* TASK TO COMPLETE: From the first line of the entries below to the line with "Task: Click Kubernetes version 1.18 value", give each line again exactly.

==========

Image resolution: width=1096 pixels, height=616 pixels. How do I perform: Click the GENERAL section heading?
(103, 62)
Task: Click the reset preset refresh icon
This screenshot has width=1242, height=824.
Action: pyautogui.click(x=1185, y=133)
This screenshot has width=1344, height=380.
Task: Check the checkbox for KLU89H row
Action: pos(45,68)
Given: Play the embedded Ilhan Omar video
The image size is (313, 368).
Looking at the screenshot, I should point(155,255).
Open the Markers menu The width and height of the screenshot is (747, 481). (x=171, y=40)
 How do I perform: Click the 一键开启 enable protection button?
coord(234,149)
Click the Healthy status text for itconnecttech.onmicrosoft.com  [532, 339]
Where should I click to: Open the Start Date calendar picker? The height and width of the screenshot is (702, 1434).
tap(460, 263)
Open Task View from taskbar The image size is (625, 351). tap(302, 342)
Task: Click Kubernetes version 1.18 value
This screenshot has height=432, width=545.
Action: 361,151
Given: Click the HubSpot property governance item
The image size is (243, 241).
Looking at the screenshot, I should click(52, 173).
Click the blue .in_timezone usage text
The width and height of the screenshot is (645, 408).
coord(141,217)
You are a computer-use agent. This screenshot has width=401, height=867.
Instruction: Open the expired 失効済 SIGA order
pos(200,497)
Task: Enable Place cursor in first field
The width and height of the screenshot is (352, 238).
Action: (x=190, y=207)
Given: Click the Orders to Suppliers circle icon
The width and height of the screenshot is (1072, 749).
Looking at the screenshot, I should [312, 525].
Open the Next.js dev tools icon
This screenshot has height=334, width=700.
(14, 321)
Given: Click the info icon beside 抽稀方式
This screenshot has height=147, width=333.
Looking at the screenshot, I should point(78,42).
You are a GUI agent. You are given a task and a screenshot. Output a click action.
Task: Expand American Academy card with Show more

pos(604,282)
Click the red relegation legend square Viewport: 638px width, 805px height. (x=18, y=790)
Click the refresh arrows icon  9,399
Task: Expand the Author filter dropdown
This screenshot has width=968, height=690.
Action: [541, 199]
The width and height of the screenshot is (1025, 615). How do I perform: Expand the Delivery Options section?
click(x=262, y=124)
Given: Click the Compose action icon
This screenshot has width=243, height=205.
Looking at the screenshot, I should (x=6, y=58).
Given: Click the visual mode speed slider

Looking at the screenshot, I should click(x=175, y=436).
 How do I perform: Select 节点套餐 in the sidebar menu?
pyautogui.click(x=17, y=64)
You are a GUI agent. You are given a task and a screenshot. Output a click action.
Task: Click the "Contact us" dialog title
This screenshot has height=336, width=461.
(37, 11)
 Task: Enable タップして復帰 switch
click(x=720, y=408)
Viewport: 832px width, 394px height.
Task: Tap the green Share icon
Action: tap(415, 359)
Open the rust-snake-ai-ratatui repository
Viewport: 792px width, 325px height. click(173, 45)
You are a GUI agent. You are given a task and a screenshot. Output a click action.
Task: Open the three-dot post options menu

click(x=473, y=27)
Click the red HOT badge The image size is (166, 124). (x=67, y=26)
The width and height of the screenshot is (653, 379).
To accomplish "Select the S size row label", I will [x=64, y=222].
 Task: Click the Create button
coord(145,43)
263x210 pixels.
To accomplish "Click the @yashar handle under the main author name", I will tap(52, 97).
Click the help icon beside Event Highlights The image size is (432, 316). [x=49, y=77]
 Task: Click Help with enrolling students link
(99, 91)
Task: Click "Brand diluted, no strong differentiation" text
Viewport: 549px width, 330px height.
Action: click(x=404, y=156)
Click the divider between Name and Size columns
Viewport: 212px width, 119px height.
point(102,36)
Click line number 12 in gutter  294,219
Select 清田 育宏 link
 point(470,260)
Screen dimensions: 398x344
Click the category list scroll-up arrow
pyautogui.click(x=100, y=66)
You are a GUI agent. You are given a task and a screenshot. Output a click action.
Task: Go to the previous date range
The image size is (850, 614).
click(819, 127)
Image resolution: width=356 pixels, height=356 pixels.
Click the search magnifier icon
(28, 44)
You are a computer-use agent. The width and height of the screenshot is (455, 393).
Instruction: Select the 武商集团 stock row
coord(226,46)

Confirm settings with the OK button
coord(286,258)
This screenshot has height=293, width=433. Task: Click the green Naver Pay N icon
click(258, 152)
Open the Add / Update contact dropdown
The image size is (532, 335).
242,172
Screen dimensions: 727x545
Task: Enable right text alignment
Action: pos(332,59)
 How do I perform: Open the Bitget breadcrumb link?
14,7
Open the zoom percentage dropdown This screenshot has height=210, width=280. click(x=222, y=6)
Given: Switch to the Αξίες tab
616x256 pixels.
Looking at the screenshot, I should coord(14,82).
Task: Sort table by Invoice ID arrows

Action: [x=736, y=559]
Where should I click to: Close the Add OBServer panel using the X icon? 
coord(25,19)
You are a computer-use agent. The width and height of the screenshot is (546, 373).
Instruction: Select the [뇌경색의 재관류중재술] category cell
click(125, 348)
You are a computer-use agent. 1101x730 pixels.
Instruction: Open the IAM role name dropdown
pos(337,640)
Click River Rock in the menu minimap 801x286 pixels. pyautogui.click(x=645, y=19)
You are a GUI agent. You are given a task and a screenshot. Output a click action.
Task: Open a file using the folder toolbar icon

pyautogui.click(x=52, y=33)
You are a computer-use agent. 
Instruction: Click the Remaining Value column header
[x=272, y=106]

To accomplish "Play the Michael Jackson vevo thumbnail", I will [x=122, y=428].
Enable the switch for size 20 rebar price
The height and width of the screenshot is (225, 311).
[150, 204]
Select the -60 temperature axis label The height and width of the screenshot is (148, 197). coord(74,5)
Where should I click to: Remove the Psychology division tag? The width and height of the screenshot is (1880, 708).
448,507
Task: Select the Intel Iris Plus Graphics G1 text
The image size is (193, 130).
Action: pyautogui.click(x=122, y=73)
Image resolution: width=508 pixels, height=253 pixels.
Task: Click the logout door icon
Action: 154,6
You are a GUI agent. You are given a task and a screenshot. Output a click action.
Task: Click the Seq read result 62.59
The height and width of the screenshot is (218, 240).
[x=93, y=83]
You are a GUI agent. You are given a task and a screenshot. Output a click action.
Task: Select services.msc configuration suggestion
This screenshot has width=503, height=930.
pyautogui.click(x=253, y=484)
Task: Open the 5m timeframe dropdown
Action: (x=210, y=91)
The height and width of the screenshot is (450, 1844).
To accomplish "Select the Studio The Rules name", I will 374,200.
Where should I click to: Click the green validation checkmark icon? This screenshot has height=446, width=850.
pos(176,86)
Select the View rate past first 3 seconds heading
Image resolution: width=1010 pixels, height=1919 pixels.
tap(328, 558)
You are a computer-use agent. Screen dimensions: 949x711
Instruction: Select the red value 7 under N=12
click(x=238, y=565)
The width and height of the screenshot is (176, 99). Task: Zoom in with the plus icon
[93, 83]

==========

* RESULT FOR THIS TASK:
Image resolution: width=1096 pixels, height=616 pixels. How do I perform: Click the GENERAL section heading?
(103, 62)
Task: Click the reset preset refresh icon
This screenshot has width=1242, height=824.
Action: pyautogui.click(x=1185, y=133)
This screenshot has width=1344, height=380.
Task: Check the checkbox for KLU89H row
Action: pos(45,68)
Given: Play the embedded Ilhan Omar video
The image size is (313, 368).
Looking at the screenshot, I should point(155,255).
Open the Markers menu The width and height of the screenshot is (747, 481). (x=171, y=40)
 How do I perform: Click the 一键开启 enable protection button?
coord(234,149)
Click the Healthy status text for itconnecttech.onmicrosoft.com  [532, 339]
Where should I click to: Open the Start Date calendar picker? The height and width of the screenshot is (702, 1434).
tap(460, 263)
Open Task View from taskbar The image size is (625, 351). tap(302, 342)
Task: Click Kubernetes version 1.18 value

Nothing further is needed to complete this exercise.